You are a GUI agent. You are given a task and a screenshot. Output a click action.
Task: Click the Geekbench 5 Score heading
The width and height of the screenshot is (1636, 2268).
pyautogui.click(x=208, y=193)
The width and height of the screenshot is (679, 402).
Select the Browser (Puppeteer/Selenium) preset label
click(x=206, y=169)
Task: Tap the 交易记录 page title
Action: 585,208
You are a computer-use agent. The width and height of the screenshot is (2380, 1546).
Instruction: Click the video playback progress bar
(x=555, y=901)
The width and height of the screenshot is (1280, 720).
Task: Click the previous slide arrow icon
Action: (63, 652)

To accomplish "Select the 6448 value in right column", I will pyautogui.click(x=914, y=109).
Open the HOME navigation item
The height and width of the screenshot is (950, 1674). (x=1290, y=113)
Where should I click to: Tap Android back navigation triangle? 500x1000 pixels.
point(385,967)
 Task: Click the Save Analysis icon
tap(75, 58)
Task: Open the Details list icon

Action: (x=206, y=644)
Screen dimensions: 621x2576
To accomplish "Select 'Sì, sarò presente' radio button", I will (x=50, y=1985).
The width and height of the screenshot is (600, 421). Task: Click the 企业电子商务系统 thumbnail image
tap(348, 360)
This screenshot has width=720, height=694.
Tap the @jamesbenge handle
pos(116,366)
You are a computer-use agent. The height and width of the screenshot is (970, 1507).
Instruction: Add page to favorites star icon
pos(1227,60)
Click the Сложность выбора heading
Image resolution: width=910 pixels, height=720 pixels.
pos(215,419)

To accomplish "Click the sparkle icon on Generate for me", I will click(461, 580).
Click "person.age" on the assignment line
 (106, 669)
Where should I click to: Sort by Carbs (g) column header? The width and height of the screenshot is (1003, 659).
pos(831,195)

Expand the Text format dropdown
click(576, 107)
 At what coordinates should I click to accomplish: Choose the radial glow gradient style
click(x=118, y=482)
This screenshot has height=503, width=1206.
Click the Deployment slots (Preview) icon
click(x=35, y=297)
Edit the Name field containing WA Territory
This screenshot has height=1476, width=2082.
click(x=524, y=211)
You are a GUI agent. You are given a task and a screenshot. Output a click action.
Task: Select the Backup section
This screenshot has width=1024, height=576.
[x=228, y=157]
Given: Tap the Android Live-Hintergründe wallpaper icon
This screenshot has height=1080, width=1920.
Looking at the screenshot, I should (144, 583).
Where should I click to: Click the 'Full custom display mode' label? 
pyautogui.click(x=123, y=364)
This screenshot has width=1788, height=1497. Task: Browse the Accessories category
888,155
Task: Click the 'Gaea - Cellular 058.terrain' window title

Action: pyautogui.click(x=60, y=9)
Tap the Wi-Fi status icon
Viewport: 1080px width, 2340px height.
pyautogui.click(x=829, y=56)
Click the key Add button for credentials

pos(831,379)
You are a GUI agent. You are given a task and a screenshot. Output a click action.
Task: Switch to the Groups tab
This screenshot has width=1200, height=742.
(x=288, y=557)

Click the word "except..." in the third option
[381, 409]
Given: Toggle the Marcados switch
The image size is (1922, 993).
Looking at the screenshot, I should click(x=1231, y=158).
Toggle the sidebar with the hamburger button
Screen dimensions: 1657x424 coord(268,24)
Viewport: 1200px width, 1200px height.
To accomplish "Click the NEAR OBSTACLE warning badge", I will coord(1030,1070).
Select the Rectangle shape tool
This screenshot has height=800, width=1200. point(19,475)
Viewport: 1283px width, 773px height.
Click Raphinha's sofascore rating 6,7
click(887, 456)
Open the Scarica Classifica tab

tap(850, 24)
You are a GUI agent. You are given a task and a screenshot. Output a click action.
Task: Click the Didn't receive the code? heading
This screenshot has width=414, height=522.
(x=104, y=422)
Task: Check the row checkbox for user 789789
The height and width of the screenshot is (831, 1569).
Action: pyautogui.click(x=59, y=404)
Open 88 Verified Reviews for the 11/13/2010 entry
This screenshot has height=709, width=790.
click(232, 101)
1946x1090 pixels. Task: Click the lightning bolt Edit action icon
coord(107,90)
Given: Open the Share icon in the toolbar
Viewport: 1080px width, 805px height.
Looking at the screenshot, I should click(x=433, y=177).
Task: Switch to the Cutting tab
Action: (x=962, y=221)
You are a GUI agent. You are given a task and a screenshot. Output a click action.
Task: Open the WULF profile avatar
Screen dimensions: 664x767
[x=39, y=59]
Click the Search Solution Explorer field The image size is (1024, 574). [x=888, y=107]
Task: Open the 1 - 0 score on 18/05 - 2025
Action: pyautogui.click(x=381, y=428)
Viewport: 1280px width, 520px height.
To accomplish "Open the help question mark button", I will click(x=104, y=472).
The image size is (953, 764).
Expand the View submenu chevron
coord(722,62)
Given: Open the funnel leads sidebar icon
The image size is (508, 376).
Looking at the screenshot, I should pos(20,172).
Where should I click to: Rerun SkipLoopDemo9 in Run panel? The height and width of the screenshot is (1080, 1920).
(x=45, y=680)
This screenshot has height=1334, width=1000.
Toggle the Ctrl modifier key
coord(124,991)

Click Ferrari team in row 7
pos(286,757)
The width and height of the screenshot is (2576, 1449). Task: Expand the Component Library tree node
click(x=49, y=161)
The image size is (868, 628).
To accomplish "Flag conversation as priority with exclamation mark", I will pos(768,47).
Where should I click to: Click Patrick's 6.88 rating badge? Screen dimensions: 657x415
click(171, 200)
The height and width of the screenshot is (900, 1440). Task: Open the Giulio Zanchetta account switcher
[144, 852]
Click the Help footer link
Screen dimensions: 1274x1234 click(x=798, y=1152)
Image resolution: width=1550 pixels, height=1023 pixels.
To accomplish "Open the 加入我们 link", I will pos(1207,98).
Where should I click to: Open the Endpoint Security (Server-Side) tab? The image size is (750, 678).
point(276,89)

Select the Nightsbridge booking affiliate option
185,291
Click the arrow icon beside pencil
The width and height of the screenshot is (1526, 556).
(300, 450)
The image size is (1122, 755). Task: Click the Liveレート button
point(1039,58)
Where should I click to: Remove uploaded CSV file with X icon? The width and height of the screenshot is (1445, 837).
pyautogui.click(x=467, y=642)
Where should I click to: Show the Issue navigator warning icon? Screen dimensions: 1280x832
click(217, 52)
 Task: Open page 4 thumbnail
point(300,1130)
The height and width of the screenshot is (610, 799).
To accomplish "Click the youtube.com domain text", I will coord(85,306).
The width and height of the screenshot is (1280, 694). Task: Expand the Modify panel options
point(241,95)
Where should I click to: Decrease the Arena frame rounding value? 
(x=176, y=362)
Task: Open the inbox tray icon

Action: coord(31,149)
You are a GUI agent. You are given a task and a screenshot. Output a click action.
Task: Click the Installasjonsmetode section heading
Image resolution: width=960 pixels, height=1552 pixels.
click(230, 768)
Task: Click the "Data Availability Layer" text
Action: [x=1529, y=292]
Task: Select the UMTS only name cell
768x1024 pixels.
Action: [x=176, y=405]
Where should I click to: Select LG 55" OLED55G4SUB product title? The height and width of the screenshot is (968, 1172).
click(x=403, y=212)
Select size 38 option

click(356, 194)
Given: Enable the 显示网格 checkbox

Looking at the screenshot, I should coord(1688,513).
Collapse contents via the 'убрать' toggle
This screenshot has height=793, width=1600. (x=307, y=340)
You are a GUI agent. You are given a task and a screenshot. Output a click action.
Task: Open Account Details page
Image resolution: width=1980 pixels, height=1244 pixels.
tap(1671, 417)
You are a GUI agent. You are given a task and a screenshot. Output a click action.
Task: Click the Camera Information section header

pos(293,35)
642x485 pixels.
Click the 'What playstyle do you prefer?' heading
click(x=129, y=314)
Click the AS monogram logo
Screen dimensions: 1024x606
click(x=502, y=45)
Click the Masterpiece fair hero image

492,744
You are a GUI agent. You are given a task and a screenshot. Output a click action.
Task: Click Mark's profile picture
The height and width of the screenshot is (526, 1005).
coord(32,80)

TO DO:
Rescale the material above starting at the line containing "Viewport: 1283px width, 773px height." and ending at the line containing "click(232, 101)". Rewrite only those lines in full, multiplying every coordinate in the answers by 2.1 and rounding to whole numbers with halves rounded up.

OUTPUT FOR THIS TASK:
Viewport: 1283px width, 773px height.
Click Raphinha's sofascore rating 6,7
click(1863, 958)
Open the Scarica Classifica tab

tap(1785, 50)
You are a GUI agent. You are given a task and a screenshot. Output a click action.
Task: Click the Didn't receive the code? heading
This screenshot has width=414, height=522.
(x=218, y=886)
Task: Check the row checkbox for user 789789
The height and width of the screenshot is (831, 1569).
Action: pyautogui.click(x=124, y=848)
Open 88 Verified Reviews for the 11/13/2010 entry
This screenshot has height=709, width=790.
click(487, 212)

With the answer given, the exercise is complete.